Pada 14 Februari 2024, bangsa Indonesia akan melaksanakan pemilihan umum (Pemilu) secara serentak yakni memilih Calon Presiden dan Calon Wakil Presiden, Calon Anggota Dewan Perwakilan Rakyat dari Tingkat Pusat, Provinsi hingga Kabupaten/ Kota, serta memilih Calon Anggota Perwakilan Daerah.
Khusus untuk pemilihan presiden dan wakil presiden (Pilpres), berdasarkan Pasal 221 Undang-Undang (UU) Nomor 7 Tahun 2017 tentang Pemilu disebutkan bahwa Calon Presiden dan Wakil Presiden diusulkan dalam 1 (satu) pasangan oleh Partai Politik atau Gabungan Partai Pottik. Selanjutnya pada Pasal 222 disebutkan bahwa pasangan Calon diusulkan oleh Partai Politik atau Gabungan Partai Politik Peserta Pemilu yang memenuhi persyaratan perolehan kursi paling sedikit 20% (dua puluh persen) dari jumlah kursi DPR atau memperoleh 25 % (dua puluh lima persen) dari suara sah secara nasional pada Pemilu anggota DPR sebelumnya. Oleh sebab itu, pada Pemilu 2024 terdapat tiga pasang calon yang didukung oleh koalisi partai politik.
Ketiga pasangan calon tersebut yaitu, Anies Baswedan-Muhaimin Iskandar yang didukung oleh Partai Nasdem, Partai Kebangkitan Bangsa (PKB), Partai Keadilan Sejahtera (PKS). Berikutnya, pasangan Prabowo Subianto-Gibran Rakabuming Raka didukung oleh Partai Gerindra, Partai Golkar, Partai Demokrat, Partai Amanat Nasional (PAN). Kemudian, Ganjar Pranowo-Mahfud MD yang didukung oleh PDIP dan PPP.
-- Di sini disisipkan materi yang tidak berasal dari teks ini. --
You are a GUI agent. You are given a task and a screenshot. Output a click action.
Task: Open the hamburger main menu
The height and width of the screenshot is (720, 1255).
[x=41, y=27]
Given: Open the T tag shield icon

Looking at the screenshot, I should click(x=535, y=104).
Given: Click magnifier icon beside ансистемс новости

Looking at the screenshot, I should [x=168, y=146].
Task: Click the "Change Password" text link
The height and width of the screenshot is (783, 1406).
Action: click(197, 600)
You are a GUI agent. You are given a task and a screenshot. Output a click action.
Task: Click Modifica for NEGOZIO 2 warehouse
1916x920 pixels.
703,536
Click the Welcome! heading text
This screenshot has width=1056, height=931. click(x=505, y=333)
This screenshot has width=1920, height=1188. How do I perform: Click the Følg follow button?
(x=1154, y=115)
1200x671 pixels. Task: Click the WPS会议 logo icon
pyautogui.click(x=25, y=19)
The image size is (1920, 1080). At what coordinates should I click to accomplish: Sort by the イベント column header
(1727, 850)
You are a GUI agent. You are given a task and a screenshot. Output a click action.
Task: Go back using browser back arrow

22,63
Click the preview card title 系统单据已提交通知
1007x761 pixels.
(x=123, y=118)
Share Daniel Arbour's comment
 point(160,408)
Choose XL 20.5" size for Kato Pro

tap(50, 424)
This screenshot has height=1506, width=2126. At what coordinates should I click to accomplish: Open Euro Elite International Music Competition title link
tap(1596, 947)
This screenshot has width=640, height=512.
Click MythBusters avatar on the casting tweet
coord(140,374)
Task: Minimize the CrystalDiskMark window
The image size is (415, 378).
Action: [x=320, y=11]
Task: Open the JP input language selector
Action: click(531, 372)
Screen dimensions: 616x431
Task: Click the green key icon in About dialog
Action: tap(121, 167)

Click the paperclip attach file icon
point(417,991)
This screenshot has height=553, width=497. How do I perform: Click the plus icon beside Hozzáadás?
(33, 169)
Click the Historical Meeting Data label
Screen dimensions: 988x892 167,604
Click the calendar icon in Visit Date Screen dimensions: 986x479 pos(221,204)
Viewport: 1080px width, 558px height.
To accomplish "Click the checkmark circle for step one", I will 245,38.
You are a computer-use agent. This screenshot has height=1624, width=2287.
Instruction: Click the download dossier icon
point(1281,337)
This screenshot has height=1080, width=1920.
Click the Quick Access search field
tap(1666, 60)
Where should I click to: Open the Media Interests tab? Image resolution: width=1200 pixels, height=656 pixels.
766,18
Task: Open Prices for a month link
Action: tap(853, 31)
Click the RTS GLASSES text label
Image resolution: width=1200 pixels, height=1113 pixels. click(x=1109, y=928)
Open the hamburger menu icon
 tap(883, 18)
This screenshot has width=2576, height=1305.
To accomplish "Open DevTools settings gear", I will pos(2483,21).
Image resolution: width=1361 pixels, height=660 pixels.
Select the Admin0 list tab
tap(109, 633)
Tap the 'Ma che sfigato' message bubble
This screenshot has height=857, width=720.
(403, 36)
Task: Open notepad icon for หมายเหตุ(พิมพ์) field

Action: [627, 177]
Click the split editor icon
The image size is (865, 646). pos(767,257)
Jika melihat komposisi partai politik dalam masing-masing koalisi memperlihatkan bahwa partai politik yang memiliki ideologi atau basis massa Islam bergabung dengan partai politik yang cenderung nasionalis. Hal ini tentunya seperti yang terjadi pada pemilu-pemilu di era reformasi. Misalnya saja di dua pemilu terakhir yaitu Pemilu 2014 dan 2019.
Berkaca pada Pemilu 2014, pasangan Prabowo Subianto-Hatta Rajasa didukung oleh Golkar, Gerindra, PAN, PKS, PPP, Demokrat dan PBB. Sedangkan pasangan Joko Widodo (Jokowi) dan Jusuf Kalla (JK) didukung oleh PDIP, PKB, Nasdem, Hanura dan PKPI. Pada tahun 2019, pasangan Jokowi-Ma’ruf Amin didukung oleh PDIP, Golkar, PKB, NasDem, PPP, Hanura, PKPI, Perindo, PSI, PBB. Sedangkan lawannya, Prabowo Subianto-Sandiaga Uno didukung oleh Gerindra, Demokrat, PAN, PKS, dan Partai Berkarya.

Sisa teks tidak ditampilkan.